There are two appeals you can make. One is purely humanitarian. There's also self-interest. Epidemics there might cause people here to get sick, or foster misgovernance that leads to terrorist camps being based there. But I think the humanitarian interest would be enough.
You point out that the U.S. is the largest provider of foreign aid in absolute terms, but as a percentage of GDP, we lag many other countries, at only 0.19 percent. Does the U.S. need to do more?
During the [presidential] campaign, there was a group we worked with, One, that Bono is involved with, and we got commitments from both [candidates John] McCain and [Barack] Obama that they would double the amount of foreign aid. We're hoping that comes true. But at a time when we have the worst peacetime budget deficit ever, and other issues are also clamoring for more support, like climate change, that increase in foreign aid is definitely at risk. Will it happen or not, I really don't know.

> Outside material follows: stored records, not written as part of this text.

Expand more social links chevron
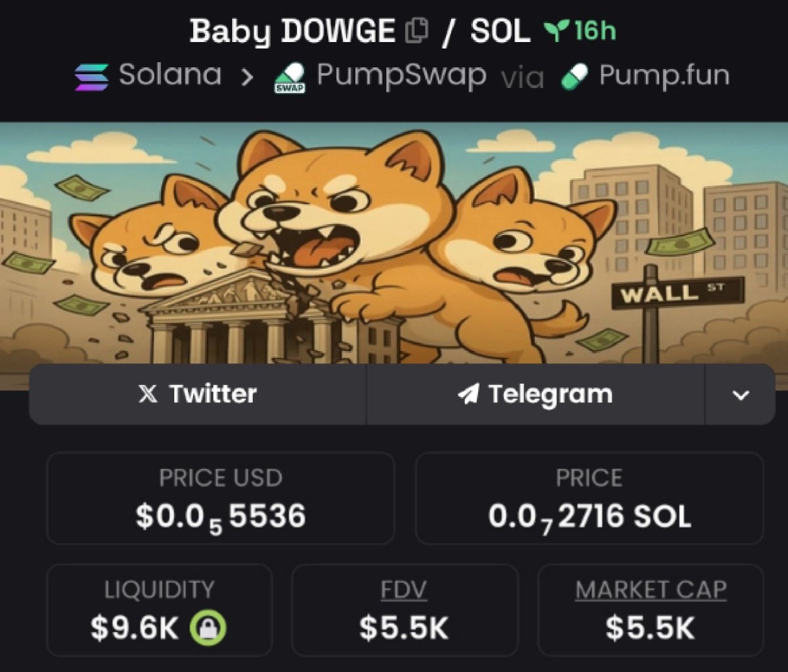This screenshot has width=788, height=672. (741, 395)
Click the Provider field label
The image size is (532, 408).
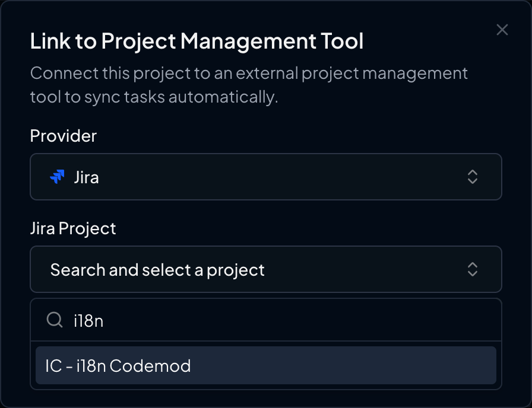63,136
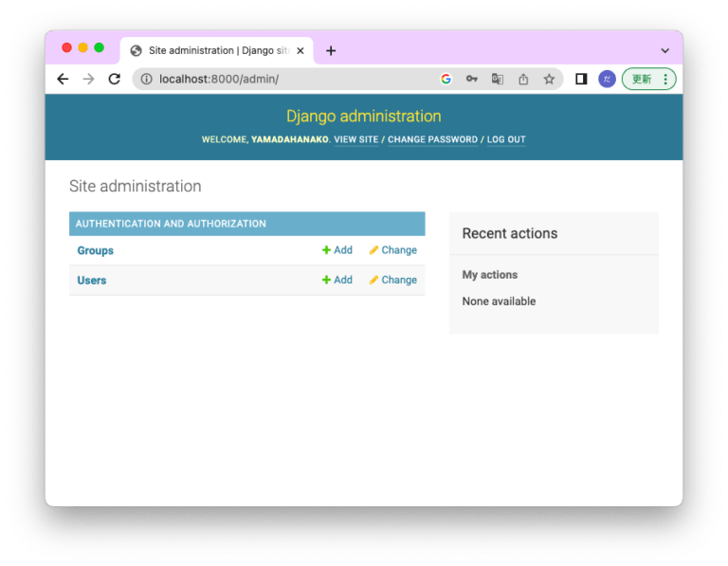Add a new Group

click(337, 250)
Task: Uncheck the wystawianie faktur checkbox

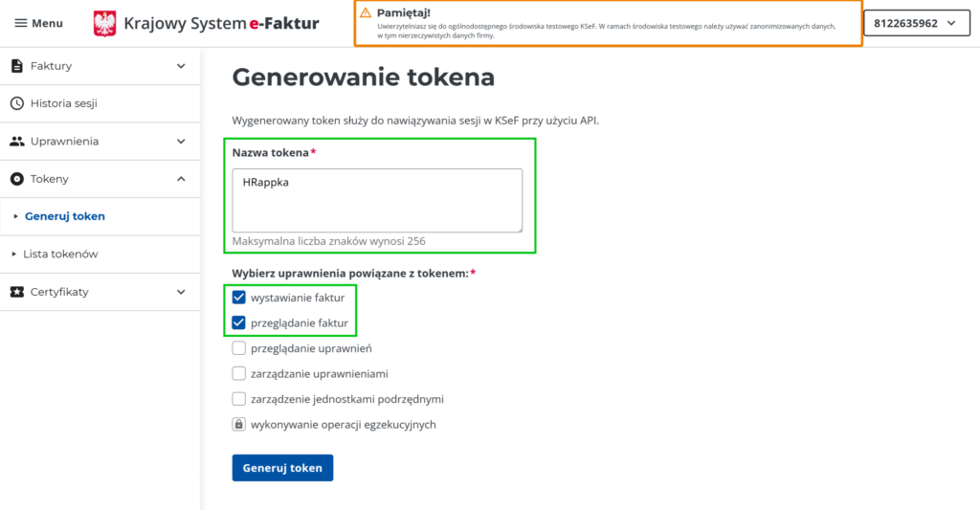Action: (x=239, y=298)
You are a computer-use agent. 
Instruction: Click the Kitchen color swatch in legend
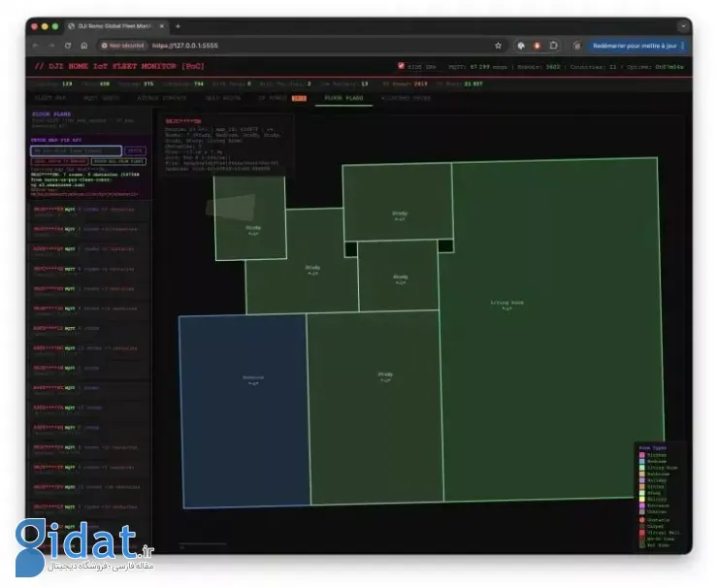(x=641, y=454)
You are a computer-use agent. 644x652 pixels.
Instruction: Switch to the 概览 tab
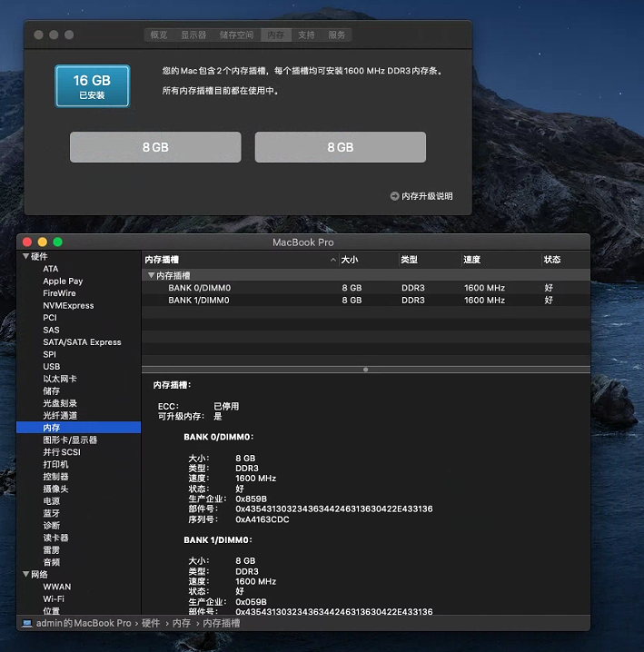(x=158, y=35)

What role is your foundation playing in Haiti?
Part of our global-development group is devoted to disaster relief. Two days after the earthquake, we announced a donation of $1 million to Catholic Relief Services and $500,000 to Partners in Health. We also believe in giving money to organizations before disasters strike. We give on a regular basis so they have capacity.
You say in your letter that money alone isn't enough to solve the big problems, and that what's needed is innovation so we can do more with less money. How is innovation in health, education, and food similar to innovation in your previous field of expertise, software?
It's really the same thing. You pick something that looks risky and where smart people want to work on it, and you back them, even if they have setbacks. You have metrics, and you try to understand what their needs are so the stuff you're backing will have huge impact if it succeeds. The kind of conversations we have on a malaria vaccine or financial services for the poor—those are a lot like Microsoft R&D discussions. I have to learn about cassava and sorghum and all sorts of immune-system things, health things, in order to make sure we are backing the right possibilities out there. But it's very R&D-intensive. That's partly why the foundation sees one of its unique contributions as bringing the background that Melinda and I have in technology. You can make big breakthroughs that you hadn't expected.
What's an example of one of those?
I didn't know anything about vaccines before I got involved in foundation work. Now we've got this pneumococcus and rotavirus vaccine, and between them you can save more than 10 percent of the children who die—that's more than half a million children a year. We just need to get those vaccinations out, and then we need to invent some more. We're about 10 vaccinations short of utterly changing health on a global basis. Some will take a long time. With the malaria vaccine, we have one in phase-three trial, but it's not perfect. It will take a lot of time.
One of your goals is to eliminate malaria. So far you've been distributing bed nets and insecticide, and those have been a big help. But what else needs to happen, and how far off is the goal of completely wiping out malaria?
Bed nets and indoor spraying have cut the disease burden by more than half, and that's gigantic. But those tools alone won't allow you to do elimination. You have to have new drugs, or probably a vaccine. You may remember Nathan Myhrvold from Microsoft. He has a gathering of scientists now who do mostly for-profit work, but they also do a lot of purely philanthropic things. One is they have an unbelievable team to do disease modeling. Malaria is the first focus of that. To model what it takes in various countries to get elimination. Could we just give everyone drugs for a year? Or do we have to have new insecticides? We can shrink the disease map, but without breakthrough tools, we can only do disease reduction. It's another example where in this case, it's pure software that could allow us to affect the human condition.